*AIM OF THE EXERCISE:* Please rewrite the rows below with every "pixels" replaced by "px", leaving everything else unchanged.
___
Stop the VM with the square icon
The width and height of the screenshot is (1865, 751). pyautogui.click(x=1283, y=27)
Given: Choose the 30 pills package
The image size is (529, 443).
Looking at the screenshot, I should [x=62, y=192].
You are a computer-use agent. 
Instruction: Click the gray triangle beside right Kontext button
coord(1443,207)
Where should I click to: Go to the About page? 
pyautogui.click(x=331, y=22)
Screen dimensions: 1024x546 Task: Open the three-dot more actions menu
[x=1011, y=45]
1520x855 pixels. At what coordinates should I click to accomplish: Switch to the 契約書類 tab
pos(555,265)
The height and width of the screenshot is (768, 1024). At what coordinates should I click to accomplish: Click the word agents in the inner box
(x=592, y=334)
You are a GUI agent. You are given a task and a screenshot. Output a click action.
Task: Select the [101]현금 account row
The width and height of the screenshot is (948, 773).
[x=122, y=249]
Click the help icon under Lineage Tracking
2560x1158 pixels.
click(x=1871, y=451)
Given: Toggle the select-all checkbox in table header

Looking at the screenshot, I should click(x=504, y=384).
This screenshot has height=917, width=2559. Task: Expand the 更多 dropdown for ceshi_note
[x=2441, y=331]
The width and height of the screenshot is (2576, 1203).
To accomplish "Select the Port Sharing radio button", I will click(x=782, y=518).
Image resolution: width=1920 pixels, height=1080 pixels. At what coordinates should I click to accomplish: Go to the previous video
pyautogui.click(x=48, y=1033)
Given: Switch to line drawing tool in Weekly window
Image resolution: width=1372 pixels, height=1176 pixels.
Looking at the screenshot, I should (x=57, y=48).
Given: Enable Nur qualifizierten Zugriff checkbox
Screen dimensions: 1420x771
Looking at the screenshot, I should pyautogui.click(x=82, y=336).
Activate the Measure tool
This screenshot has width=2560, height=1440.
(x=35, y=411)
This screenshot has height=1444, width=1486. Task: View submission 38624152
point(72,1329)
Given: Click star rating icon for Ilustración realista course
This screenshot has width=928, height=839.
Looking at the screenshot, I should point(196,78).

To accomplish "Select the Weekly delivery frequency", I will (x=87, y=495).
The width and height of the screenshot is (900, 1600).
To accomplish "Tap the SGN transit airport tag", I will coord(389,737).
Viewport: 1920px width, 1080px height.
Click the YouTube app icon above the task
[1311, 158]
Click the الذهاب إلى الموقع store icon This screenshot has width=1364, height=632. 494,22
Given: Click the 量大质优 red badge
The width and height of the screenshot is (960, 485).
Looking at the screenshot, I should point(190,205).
___
*TASK SOLUTION:*
Stop the VM with the square icon
The width and height of the screenshot is (1865, 751). pyautogui.click(x=1283, y=27)
Given: Choose the 30 pills package
The image size is (529, 443).
Looking at the screenshot, I should [x=62, y=192].
You are a computer-use agent. 
Instruction: Click the gray triangle beside right Kontext button
coord(1443,207)
Where should I click to: Go to the About page? 
pyautogui.click(x=331, y=22)
Screen dimensions: 1024x546 Task: Open the three-dot more actions menu
[x=1011, y=45]
1520x855 px. At what coordinates should I click to accomplish: Switch to the 契約書類 tab
pos(555,265)
The height and width of the screenshot is (768, 1024). At what coordinates should I click to accomplish: Click the word agents in the inner box
(x=592, y=334)
You are a GUI agent. You are given a task and a screenshot. Output a click action.
Task: Select the [101]현금 account row
The width and height of the screenshot is (948, 773).
[x=122, y=249]
Click the help icon under Lineage Tracking
2560x1158 px.
click(x=1871, y=451)
Given: Toggle the select-all checkbox in table header

Looking at the screenshot, I should click(x=504, y=384).
This screenshot has height=917, width=2559. Task: Expand the 更多 dropdown for ceshi_note
[x=2441, y=331]
The width and height of the screenshot is (2576, 1203).
To accomplish "Select the Port Sharing radio button", I will click(x=782, y=518).
Image resolution: width=1920 px, height=1080 px. At what coordinates should I click to accomplish: Go to the previous video
pyautogui.click(x=48, y=1033)
Given: Switch to line drawing tool in Weekly window
Image resolution: width=1372 px, height=1176 px.
Looking at the screenshot, I should (x=57, y=48).
Given: Enable Nur qualifizierten Zugriff checkbox
Screen dimensions: 1420x771
Looking at the screenshot, I should pyautogui.click(x=82, y=336).
Activate the Measure tool
This screenshot has width=2560, height=1440.
(x=35, y=411)
This screenshot has height=1444, width=1486. Task: View submission 38624152
point(72,1329)
Given: Click star rating icon for Ilustración realista course
This screenshot has width=928, height=839.
Looking at the screenshot, I should point(196,78).

To accomplish "Select the Weekly delivery frequency", I will (x=87, y=495).
The width and height of the screenshot is (900, 1600).
To accomplish "Tap the SGN transit airport tag", I will coord(389,737).
Viewport: 1920px width, 1080px height.
Click the YouTube app icon above the task
[1311, 158]
Click the الذهاب إلى الموقع store icon This screenshot has width=1364, height=632. 494,22
Given: Click the 量大质优 red badge
The width and height of the screenshot is (960, 485).
Looking at the screenshot, I should point(190,205).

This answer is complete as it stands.